Dk-behrt: Teaching language models international classification of disease (icd) codes using known disease descriptions

Ulzee An, Simon A. Lee, Moonseong Jeong, Aditya Gorla, Jeffrey N Chiang, Sriram Sankararaman

Published: 22 Apr 2025, Last Modified: 02 Aug 2025Proceedings of The First AAAI Bridge Program on AI for Medicine and HealthcareEveryoneCC BY 4.0

Abstract: The widespread digitization of healthcare and patient data has created new opportunities to explore machine learning techniques for improving patient care. The sheer scale of this data has particularly motivated the use of deep learning methods like BERT, which can learn robust representations of medical concepts from patient data without the need for direct supervision. Simultaneously, recent research has shown that language models (LMs) trained on scientific literature can capture strong domain-specific knowledge, including concepts highly relevant to healthcare. In this paper, we leverage two complementary sources of information—patient medical records and descriptive clinical text—to learn complex clinical concepts, such as diagnostic codes, more effectively.
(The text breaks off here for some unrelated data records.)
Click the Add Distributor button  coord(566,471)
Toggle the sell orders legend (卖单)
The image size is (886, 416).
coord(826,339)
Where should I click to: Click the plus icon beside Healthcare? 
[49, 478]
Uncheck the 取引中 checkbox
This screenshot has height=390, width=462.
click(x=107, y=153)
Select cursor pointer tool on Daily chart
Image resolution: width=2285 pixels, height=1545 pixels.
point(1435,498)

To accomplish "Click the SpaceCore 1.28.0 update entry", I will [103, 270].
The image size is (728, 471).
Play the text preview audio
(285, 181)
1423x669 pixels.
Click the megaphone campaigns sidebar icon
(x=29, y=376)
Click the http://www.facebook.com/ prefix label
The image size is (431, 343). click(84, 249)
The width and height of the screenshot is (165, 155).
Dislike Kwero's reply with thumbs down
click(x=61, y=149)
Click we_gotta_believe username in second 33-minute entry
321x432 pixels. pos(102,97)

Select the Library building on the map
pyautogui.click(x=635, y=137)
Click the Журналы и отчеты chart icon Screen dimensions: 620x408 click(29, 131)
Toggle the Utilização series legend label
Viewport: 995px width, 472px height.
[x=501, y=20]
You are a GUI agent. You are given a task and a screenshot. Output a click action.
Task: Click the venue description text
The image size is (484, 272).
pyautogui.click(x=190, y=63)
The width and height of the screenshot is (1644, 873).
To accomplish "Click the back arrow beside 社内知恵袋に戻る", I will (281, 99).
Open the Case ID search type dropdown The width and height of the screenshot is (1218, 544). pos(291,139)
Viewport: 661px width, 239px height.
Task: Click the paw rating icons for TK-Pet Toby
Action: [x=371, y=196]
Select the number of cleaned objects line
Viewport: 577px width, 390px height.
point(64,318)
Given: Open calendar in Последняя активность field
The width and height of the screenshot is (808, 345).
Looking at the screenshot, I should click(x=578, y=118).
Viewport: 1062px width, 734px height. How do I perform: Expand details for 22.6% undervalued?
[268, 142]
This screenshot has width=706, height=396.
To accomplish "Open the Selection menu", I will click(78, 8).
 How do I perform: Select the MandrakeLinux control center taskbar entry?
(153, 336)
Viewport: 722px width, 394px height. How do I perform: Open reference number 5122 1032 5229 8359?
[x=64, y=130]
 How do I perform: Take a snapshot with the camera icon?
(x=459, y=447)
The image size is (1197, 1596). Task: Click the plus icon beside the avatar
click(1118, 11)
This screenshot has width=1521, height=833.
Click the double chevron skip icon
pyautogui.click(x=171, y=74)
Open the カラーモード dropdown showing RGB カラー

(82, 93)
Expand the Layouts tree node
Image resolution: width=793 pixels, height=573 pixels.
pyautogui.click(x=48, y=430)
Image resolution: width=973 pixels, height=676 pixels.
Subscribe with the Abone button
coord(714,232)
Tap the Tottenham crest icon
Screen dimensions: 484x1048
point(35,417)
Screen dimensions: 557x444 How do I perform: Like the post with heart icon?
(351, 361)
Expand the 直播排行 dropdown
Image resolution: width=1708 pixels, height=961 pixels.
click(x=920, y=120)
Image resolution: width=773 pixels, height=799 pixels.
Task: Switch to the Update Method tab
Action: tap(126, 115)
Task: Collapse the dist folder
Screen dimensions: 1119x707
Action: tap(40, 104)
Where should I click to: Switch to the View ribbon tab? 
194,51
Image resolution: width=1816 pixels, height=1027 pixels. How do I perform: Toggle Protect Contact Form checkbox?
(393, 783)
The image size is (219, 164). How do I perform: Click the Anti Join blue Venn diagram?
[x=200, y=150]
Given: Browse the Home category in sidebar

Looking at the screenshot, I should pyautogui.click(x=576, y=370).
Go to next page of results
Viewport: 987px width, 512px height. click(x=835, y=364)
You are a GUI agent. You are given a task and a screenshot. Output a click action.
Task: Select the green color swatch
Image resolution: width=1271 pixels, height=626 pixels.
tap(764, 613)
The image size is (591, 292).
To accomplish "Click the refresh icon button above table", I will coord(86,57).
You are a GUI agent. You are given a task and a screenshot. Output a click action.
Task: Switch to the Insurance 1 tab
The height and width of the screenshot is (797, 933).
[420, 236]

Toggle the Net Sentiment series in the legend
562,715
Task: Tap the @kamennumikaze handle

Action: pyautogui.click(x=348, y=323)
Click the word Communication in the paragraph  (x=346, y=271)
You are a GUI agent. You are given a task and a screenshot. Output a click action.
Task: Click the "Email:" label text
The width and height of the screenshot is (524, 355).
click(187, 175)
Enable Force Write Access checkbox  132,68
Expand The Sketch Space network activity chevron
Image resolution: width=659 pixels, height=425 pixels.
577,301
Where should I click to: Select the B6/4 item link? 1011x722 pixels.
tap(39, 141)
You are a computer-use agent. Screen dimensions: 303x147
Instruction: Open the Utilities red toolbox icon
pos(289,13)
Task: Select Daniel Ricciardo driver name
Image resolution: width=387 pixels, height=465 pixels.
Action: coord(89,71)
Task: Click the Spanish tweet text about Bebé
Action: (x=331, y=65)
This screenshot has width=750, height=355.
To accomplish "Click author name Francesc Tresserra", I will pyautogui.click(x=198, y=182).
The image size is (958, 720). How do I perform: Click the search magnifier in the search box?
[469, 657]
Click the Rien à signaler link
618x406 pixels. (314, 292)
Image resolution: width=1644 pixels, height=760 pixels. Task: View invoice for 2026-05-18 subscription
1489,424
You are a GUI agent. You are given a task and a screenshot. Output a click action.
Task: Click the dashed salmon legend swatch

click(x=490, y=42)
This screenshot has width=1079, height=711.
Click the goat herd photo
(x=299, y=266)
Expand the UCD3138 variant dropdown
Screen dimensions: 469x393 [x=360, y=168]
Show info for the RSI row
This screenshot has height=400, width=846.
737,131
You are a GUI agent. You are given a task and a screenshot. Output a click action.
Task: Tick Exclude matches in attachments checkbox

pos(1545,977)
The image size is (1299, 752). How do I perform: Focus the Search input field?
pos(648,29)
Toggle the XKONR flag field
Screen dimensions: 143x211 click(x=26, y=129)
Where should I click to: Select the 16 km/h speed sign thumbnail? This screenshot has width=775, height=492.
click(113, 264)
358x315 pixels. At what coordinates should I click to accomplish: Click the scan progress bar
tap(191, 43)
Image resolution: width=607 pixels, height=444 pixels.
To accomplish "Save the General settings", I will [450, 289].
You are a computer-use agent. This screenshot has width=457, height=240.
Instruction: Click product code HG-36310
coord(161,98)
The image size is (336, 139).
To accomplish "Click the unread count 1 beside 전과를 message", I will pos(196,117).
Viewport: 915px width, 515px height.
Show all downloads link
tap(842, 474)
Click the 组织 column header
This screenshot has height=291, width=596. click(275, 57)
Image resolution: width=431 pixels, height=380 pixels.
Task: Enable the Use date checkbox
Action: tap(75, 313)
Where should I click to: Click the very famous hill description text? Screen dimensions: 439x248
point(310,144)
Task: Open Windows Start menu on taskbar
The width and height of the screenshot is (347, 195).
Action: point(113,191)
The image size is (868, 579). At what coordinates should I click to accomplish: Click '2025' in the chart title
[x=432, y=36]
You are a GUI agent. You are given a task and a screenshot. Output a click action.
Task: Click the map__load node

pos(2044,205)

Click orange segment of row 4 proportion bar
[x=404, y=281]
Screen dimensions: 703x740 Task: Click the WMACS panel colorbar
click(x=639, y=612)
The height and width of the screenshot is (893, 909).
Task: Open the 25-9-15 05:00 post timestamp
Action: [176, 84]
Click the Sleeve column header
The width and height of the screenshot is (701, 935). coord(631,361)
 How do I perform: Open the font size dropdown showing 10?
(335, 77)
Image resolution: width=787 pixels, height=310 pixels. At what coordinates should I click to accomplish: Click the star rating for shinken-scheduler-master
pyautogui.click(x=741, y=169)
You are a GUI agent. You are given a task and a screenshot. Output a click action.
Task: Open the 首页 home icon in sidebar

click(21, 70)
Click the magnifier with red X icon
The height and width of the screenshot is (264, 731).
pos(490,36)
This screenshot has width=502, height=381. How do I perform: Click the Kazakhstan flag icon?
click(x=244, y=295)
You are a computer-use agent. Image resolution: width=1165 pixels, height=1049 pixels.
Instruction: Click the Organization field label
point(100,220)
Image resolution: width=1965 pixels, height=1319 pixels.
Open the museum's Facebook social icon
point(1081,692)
Although significant strides have been made in using language models with each data type individually, few studies have explored whether the domain expertise acquired from scientific text can provide a beneficial inductive bias when applied to learning from patient records. To address this gap, we propose the Domain Knowledge BEHRT (DK-BEHRT), a model that integrates disease description embeddings from domain-specific language models, like BioGPT, into the attention mechanisms of a BERT-based architecture. By incorporating these “knowledge” embeddings, we aim to enhance the model’s ability to understand the clinical concept (e.g. ICD Codes) more effectively and predict clinical outcomes with higher accuracy. We validate this approach on the MIMIC-IV dataset and find that incorporating specialized embeddings consistently improves predictive accuracy for clinical outcomes compared to using generic embeddings or training the base model from scratch.